Varizella-Zoster-Virus (Windpocken)


Eine Windpockeninfektion kann in der Frühschwangerschaft (bis ca. 23. Woche) zu einem sogenannten kongenitalen Varizellen-Syndrom (Hautnarben, Gliedmaßenveränderungen, geringes Geburtsgewicht, Lähmungen u.a.) führen, welches mit einer Häufigkeit von ca. 1.2% bei den erkrankten Patientinnen auftritt.

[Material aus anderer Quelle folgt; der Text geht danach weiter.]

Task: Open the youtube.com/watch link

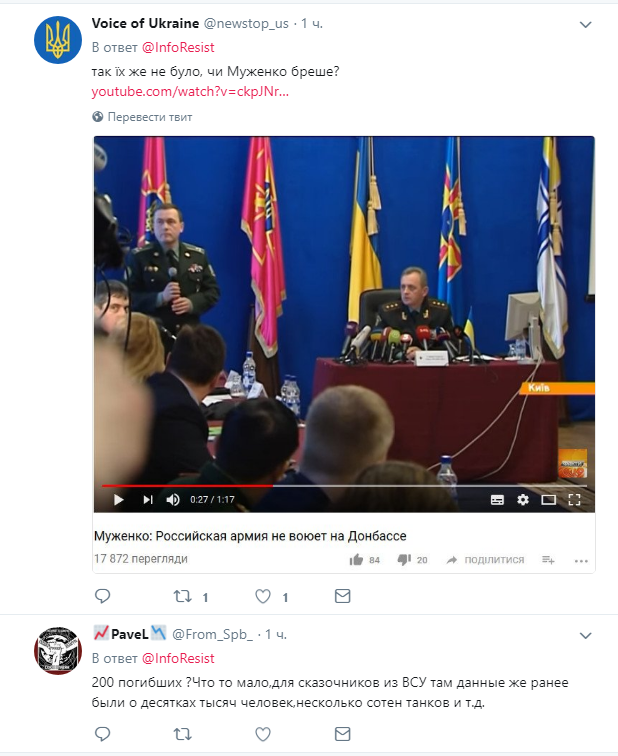Action: tap(190, 92)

Auch bei einer erstmaligen Windpockeninfektion der Mutter kurz vor der Geburt, kann es beim Kind zu einer schwer verlaufenden Infektion, ggf. auch mit Folgeschäden kommen. Auch hier sind Schwangere, die die Erkrankung schon durchgemacht haben, geschützt. Dies ist bei ca. 94% aller Schwangeren der Fall. Bei nicht geschützten Schwangeren, die Kontakt mit Windpockenpatienten haben, kann der Erkrankung durch die rechtzeitige Gabe eines Immunglobulins in ca. 50% vorgebeugt werden.

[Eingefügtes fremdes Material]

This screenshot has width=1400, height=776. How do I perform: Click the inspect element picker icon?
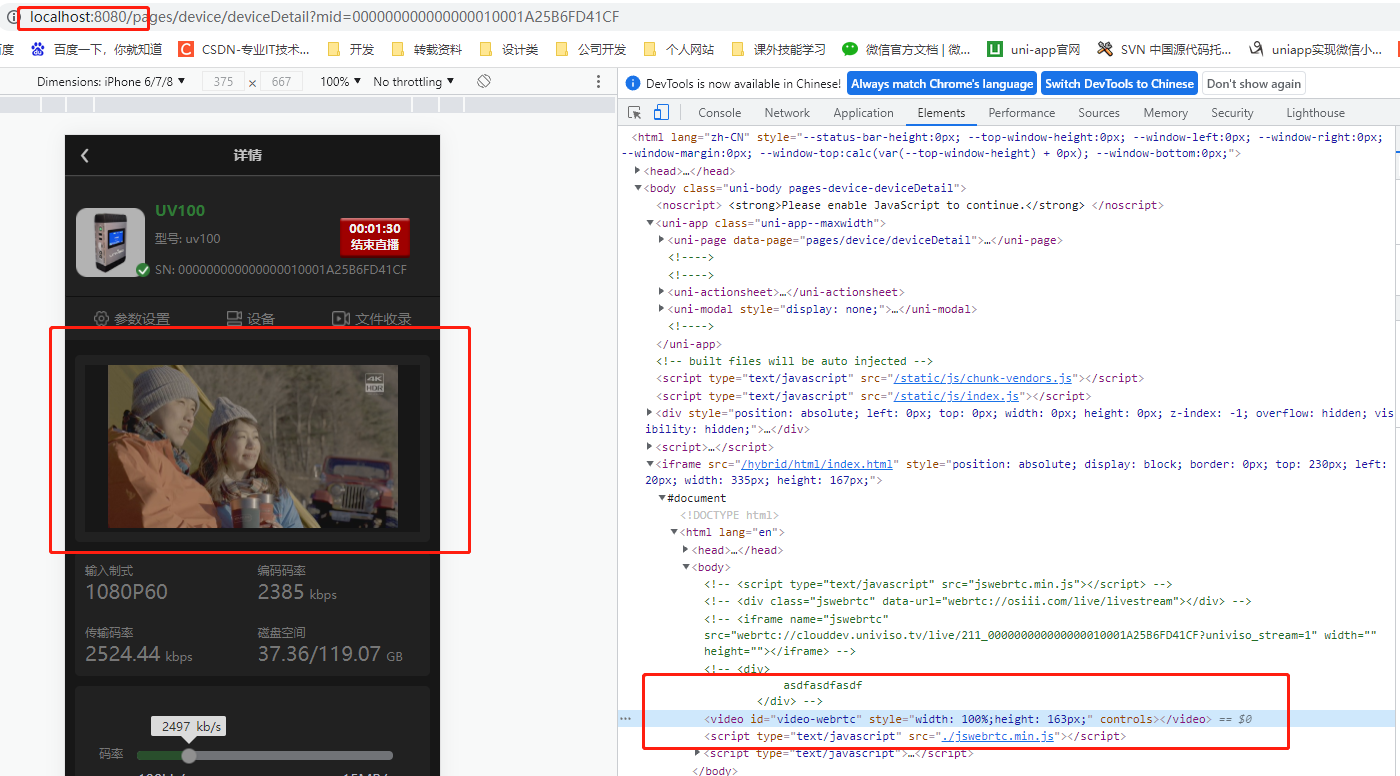[635, 113]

Wir empfehlen Ihnen daher, den Immunstatus zu bestimmen, falls sich die Schwangere oder deren Mutter nicht an Varizellen erinnern. Sollte dies nicht der Fall sein, sollten Sie Kontakt mit an Windpocken erkrankten Kindern und Erwachsenen meiden. Im allgemeinen besteht Ansteckungsgefahr einige Tage vor Auftreten der Bläschen bis zum Eintrocknen der Pusteln.